If it's surrounded by farm/forest preserves, all the better. Currently having issues with incoming development that we'd like to avoid in the future the best we can. 

It doesn't really need much other than to be somewhat (within 2-6 hours is current estimate) accessible to the Baltimore,MD; Washington,DC; Mid-Atlantic region. MD/PA would be ideal, I think, due to distance restraints - but good luck finding anything there it seems - seems we're pretty strapped for space in this part of the country (that, or everyone else has just got loads more in their pockets than I).

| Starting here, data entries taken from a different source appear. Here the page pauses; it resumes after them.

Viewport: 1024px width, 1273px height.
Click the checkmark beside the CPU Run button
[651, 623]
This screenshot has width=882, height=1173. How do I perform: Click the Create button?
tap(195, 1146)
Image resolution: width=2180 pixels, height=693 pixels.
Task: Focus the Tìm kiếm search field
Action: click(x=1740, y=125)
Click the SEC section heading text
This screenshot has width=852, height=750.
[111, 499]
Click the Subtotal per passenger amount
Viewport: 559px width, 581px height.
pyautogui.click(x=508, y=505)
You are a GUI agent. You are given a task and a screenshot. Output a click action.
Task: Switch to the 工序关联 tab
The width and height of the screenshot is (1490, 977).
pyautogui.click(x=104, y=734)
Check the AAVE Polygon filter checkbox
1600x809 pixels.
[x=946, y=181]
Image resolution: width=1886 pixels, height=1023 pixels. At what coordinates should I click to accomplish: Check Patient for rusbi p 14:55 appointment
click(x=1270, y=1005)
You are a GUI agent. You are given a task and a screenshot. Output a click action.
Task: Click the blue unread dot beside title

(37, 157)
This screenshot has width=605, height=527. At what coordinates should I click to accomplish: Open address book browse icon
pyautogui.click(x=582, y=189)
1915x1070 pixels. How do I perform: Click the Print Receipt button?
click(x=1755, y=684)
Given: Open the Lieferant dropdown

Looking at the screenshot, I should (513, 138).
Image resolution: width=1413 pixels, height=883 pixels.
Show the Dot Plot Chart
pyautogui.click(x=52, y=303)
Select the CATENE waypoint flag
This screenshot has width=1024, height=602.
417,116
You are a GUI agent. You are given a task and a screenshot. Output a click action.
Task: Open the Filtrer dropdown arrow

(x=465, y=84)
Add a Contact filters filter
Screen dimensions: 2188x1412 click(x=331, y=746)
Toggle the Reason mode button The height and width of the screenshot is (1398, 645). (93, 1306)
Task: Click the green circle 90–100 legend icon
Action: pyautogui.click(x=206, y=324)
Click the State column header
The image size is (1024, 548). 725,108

Looking to buy within a two years, so this is more a feeler post at the moment and keeping my eyes open. Probably be comfortable working with folk instead of professional agents, but we're open. If anyone has any suggestions on where we might want to consider, feel free to forward them on.


----------



## mtman (Sep 2, 2004)

forget nj way to high on there prices


----------



## blufford (Nov 23, 2004)

Delaware is too high and quickly being developed. Did you ever think about Western Maryland, Garrett or Allegany Couty?


----------



## ruby_jane (May 15, 2007)

mtman said:


> forget nj way to high on there prices


I second that! :goodjob: I just left NJ and came to southwestern Virginia...ain't nothing sweeter! Try looking down this way...About 2 hours south of Roanoke, 1 hour from Bristol, TN and a view that's out of this world...


----------



## xix (Dec 22, 2006)

thanks for the feedback, we are certainly aware of price and development considerations for most areas, was just throwing this out for anyone who actually knows of a plot. SW VA is probably too far for our needs, the distance thing is a very hard line for us, unfortunately, and is what makes this search all the more complicated.

Hoping we will be able to find something in Maryland or pa. and are just keeping our ears open. What we're currently using is in DE and have no desire to stay, the state is tiny and just isn't enough room left for us to find anything, plus we're a bit tired of the swamp land too.


----------



## comfortablynumb (Nov 18, 2003)

the problem with SWPA is you never know where they intend to develop.

seems like with a bulldozer and the lure of a few bucks they can build anywhere.

and, they often do.


----------



## james dilley (Mar 21, 2004)

You need Starr County Texas 70 acres with Water and Electric is $100,000 $5,000 down and Fianaced by the Real estate company. P M me if you want Larry's Number. Its just Not the area I want But A nice area of Brush country And DEER Yes DEER. Trophy Bucks to be Exact.


----------